Can you convert the lines between the one containing "Where should I" and the one containing "point(151,355)", inclusive, into a Markdown table with the columns Row and Line text? Skip blank lines and leave the pictures out.

## Dataset records:
_____

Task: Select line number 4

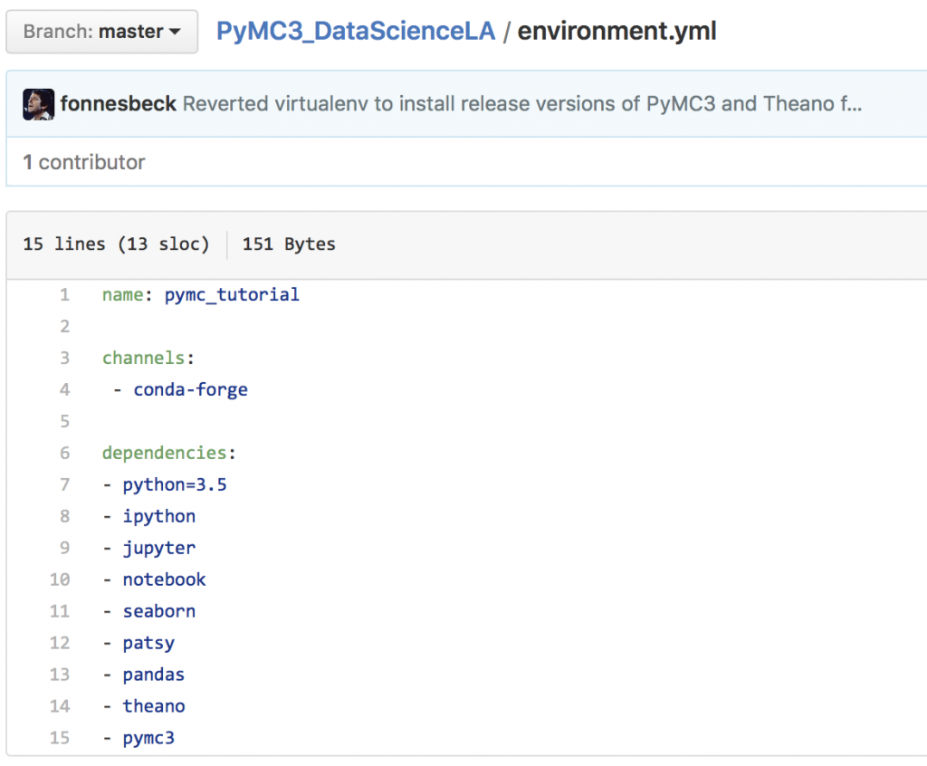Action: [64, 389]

_____

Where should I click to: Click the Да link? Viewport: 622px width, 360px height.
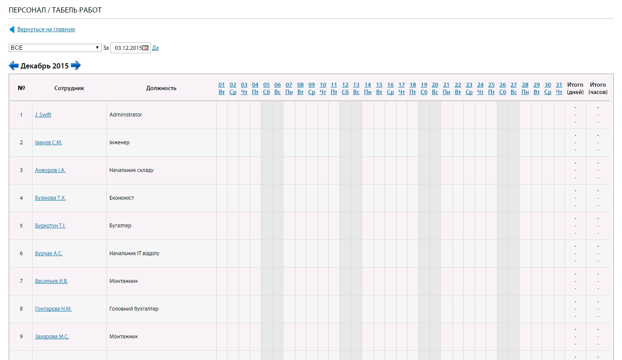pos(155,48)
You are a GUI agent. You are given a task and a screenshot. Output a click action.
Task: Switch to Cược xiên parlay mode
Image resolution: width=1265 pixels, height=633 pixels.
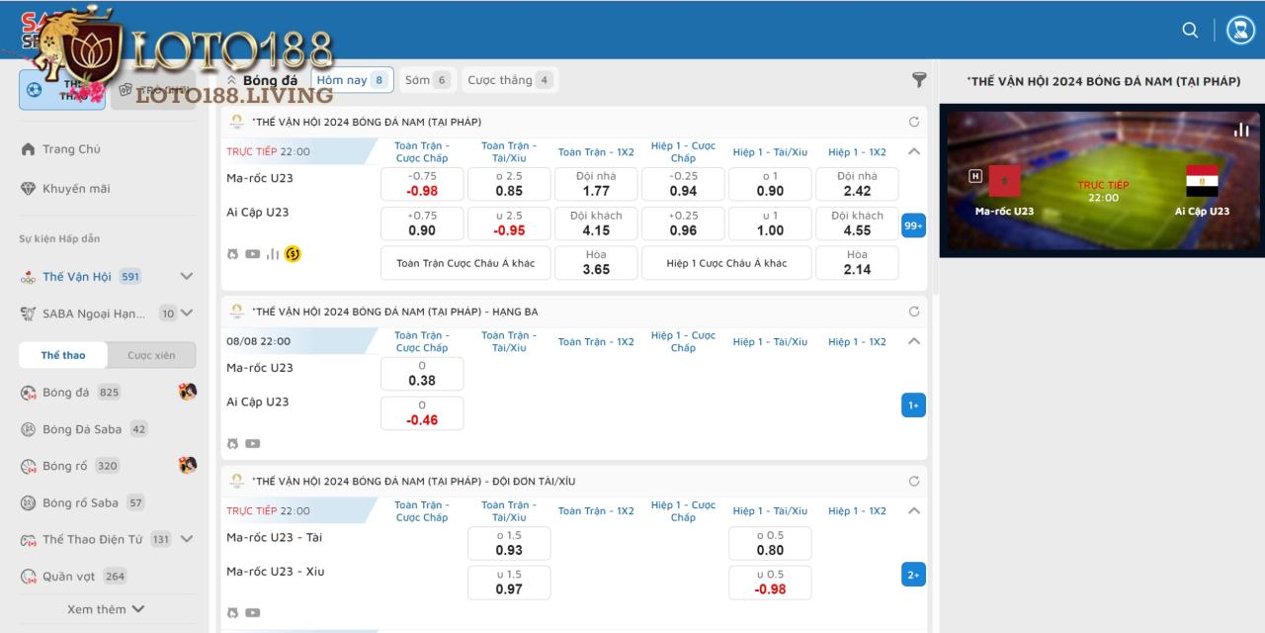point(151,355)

_____

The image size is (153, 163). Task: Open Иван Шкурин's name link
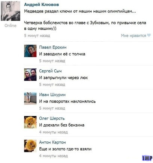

_____

## Result:
| Row | Line text |
|---|---|
| 1 | Where should I click to: Click the Да link? Viewport: 622px width, 360px height. |
| 2 | pos(155,48) |
| 3 | You are a GUI agent. You are given a task and a screenshot. Output a click action. |
| 4 | Task: Switch to Cược xiên parlay mode |
| 5 | Image resolution: width=1265 pixels, height=633 pixels. |
| 6 | point(151,355) |